There are many different types of viruses that cause the common cold. In fact, over 200 different varieties of viruses can cause the symptoms of a cold. The most common virus is called the rhinovirus. Other viruses include the corona virus, parainfluenza virus, adenovirus, enterovirus, and respiratory syncytial virus.
After the virus enters your child's body, it causes a reaction - the body's immune system begins to react to the foreign virus. This, in turn, causes:
- an increase in mucus production (a runny nose).
- swelling of the lining of the nose (making it hard to breath and congestion).
- sneezing (from the irritation in the nose).
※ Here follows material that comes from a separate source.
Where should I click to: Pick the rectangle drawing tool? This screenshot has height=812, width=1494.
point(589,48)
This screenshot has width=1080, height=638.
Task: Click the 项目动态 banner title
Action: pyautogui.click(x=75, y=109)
- cough (from the increased mucus dripping down the throat).
In order to catch a cold, your child must come in contact with one of the viruses that cause a cold, from someone else who is affected. The cold virus can be transmitted in the following ways:
- through the air
If a person with a cold sneezes or coughs, small amounts of the virus can go into the air. Then, if your child breathes in that air, the virus will adhere to your child's nasal membrane.
- direct contact
This means that your child directly touched a person that was infected. A cold is easy for children to spread, because they touch their nose, mouth, and eyes often and then touch other people or objects and can spread the virus. It is important to know that viruses can be spread through objects, such as toys, that have been previously touched by someone with a cold.
The symptoms of a cold start from one to three days after your child has been in contact with the cold virus. Usually, the symptoms last about one week, but this varies in each child, and may last even up to two weeks. The following are the most common symptoms of a cold. However, each child may experience symptoms differently. Symptoms may include:
- unable to sleep
- congestion in the nose
- sometimes vomiting and diarrhea
- stuffy, runny nose
- scratchy, tickly throat
- watery eyes
- mild hacking cough
- sore throat
- achy muscles and bones
- low grade fever
- watery discharge from the nose that thickens and turns yellow or green
- mild fatigue
The symptoms of the common cold may resemble other conditions or medical problems. Always consult your child's physician for a diagnosis.
A cold and the flu (influenza) are two different illnesses. A cold is relatively harmless and usually clears up by itself after a period of time, although sometimes it may lead to a secondary infection, such as an ear infection. The flu can also be harmless but may progress to a more complicated illness, such as pneumonia and even death. What may seem like a cold, could, in fact, be the flu. Be aware of these differences:
|Low or no fever
|Sometimes a headache
||Commonly a headache
|Stuffy, runny nose
||Sometimes a stuffy nose
|Mild, hacking cough
||Cough, may progress
|Slight aches and pains
||Often severe aches and pains
||Fatigue, may persist
||Sometimes a sore throat
|Normal energy level
Children suffer more colds each year than adults, due to their immature immune systems and to the close physical contact with other children at school or daycare. In fact, the average child will have between six to eight colds a year, while the average adult will get two to four colds a year. However, the average number of colds for children and adults will vary.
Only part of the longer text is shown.